Detect and fix low cardinality indexes in Amazon DocumentDB

Amazon DocumentDB (with MongoDB compatibility) is a fully managed native JSON document database that makes it easy and cost effective to operate critical document workloads at virtually any scale without managing infrastructure. It’s a best practice to create indexes to improve query performance especially when database size is very large. Without indexes, queries have to run a lot longer to filter out documents that does not meet the criteria. Another best practice for databases to have indexes created on fields that are highly cardinal or have high number of unique values. This post walks through how you can proactively detect and fix low cardinality indexes across all you DocumentDB databases and collections.

Amazon DocumentDB uses a B-tree data structure for its indexes. A B-tree index uses a hierarchical structure that stores data in its nodes in a sorted order. Keeping the data sorted this way allows for reading, inserting, and deleting data in a memory-efficient way. As new data is written, in addition to modifying the documents in the collection, the indexes are updated, which can impact write latencies and increase IOPS. By choosing fields that have high cardinality (fields with high number of unique values), such as an identity field, you increase the index selectivity. Conversely, choosing a low cardinality field such as Boolean, where there are only two unique values, can retrieve more information than is needed, which increases memory usage and the risk of going into the distributed storage volume. The goal with index selectivity is to allow the query to filter as much data as possible up front, thereby letting the query processor do less work.

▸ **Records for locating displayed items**
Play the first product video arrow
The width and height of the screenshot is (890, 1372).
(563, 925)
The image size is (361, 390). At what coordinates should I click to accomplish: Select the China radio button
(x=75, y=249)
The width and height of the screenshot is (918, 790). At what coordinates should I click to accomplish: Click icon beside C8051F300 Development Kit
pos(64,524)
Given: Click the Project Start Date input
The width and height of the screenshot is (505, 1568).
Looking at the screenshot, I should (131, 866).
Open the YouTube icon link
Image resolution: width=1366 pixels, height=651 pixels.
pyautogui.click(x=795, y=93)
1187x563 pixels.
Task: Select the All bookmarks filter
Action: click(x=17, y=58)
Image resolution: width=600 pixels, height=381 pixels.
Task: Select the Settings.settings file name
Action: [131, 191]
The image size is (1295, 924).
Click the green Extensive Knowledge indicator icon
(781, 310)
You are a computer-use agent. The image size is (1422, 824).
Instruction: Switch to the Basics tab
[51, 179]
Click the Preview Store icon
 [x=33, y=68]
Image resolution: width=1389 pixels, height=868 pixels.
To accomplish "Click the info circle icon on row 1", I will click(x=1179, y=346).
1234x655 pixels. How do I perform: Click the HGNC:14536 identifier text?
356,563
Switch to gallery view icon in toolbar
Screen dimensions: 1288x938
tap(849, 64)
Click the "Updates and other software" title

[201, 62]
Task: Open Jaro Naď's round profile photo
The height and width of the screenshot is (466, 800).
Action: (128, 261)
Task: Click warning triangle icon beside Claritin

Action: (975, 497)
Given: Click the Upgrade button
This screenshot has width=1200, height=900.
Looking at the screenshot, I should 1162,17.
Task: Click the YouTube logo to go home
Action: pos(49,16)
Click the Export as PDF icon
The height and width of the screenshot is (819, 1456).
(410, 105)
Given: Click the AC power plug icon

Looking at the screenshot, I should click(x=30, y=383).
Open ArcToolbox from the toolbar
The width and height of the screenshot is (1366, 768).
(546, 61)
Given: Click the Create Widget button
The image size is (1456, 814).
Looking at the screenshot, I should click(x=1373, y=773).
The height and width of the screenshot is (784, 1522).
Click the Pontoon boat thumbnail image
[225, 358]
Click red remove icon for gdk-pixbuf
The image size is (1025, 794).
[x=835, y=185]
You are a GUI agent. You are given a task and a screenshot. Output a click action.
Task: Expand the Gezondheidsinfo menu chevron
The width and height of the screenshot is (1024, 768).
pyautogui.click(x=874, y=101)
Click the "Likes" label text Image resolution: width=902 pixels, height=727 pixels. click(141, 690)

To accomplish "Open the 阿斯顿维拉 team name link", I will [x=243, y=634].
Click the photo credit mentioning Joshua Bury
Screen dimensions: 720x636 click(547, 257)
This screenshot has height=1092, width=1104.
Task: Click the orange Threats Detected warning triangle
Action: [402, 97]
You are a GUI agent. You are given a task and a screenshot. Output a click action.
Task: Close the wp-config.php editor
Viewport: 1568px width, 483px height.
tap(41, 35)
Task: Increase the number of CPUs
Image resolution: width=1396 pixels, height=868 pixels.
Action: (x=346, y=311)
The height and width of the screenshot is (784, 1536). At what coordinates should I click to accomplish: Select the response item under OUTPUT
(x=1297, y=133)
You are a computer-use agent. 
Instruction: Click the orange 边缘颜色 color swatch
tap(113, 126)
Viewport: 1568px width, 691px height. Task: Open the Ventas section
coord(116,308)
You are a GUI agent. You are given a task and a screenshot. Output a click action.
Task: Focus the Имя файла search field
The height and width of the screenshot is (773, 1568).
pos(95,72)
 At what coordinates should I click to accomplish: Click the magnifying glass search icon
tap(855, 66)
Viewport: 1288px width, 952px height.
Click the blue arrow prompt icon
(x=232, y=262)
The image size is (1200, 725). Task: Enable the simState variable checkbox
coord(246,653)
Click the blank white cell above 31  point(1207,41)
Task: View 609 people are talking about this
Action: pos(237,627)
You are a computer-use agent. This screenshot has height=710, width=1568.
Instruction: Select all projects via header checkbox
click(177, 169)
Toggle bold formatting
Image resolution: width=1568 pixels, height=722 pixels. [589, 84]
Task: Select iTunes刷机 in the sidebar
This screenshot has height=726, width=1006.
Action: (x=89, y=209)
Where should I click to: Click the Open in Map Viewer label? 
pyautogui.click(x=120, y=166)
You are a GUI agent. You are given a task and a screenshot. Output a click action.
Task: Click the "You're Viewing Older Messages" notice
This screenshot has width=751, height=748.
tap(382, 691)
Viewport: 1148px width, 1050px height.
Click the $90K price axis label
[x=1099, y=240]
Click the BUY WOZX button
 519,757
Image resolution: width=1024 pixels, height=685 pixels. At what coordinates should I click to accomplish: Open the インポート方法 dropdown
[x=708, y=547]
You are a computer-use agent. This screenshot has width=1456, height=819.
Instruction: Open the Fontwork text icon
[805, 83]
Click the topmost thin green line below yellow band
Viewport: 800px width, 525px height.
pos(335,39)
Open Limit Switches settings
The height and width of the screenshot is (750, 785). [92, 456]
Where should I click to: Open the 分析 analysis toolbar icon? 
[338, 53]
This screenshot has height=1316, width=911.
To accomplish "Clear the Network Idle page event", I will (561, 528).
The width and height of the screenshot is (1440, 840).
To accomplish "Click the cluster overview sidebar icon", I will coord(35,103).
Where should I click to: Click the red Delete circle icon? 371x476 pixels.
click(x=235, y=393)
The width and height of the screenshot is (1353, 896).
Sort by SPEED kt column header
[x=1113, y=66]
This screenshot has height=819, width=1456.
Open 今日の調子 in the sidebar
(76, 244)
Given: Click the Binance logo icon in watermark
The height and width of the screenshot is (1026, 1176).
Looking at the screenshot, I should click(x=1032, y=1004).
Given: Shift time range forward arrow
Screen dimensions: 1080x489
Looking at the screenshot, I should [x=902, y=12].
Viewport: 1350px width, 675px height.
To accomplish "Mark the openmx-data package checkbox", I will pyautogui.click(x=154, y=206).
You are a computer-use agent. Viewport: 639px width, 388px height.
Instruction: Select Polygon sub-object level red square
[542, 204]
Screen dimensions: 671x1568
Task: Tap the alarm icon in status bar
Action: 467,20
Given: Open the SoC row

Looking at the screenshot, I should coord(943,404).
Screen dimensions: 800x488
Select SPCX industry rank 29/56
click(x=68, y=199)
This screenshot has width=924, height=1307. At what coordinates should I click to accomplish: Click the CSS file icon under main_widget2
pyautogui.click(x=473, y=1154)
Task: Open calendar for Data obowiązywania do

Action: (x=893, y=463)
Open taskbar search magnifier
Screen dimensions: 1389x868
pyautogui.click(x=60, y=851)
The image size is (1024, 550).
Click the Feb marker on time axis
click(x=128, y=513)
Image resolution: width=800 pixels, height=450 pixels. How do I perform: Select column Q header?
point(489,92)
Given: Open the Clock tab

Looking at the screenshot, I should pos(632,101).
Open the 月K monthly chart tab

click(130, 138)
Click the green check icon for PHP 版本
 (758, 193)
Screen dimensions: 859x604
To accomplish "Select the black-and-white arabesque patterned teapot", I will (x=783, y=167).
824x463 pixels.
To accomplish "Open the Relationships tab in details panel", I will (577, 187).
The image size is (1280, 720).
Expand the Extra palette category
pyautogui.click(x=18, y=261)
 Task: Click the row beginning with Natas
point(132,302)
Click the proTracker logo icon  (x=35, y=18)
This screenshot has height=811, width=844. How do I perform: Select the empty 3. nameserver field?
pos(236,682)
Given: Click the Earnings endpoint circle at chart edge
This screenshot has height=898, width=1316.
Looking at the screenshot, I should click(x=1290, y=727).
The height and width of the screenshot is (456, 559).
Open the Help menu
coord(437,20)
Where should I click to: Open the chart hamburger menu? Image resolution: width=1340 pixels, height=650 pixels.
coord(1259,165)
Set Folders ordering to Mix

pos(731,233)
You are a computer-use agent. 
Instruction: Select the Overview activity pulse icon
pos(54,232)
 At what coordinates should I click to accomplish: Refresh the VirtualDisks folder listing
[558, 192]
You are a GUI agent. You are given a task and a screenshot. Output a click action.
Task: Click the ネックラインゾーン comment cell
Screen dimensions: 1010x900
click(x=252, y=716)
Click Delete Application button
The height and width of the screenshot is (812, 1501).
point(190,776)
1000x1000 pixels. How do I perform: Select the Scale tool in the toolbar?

▸ **Exercise prompt**
Copy the part of the DocumentDB article that begins with the words "Detect and fix low cardinality indexes in" and ends with "databases and collections.", substituting "recommended practice" for "best practice".

▸ **Answer to the exercise**
Detect and fix low cardinality indexes in Amazon DocumentDB

Amazon DocumentDB (with MongoDB compatibility) is a fully managed native JSON document database that makes it easy and cost effective to operate critical document workloads at virtually any scale without managing infrastructure. It’s a recommended practice to create indexes to improve query performance especially when database size is very large. Without indexes, queries have to run a lot longer to filter out documents that does not meet the criteria. Another recommended practice for databases to have indexes created on fields that are highly cardinal or have high number of unique values. This post walks through how you can proactively detect and fix low cardinality indexes across all you DocumentDB databases and collections.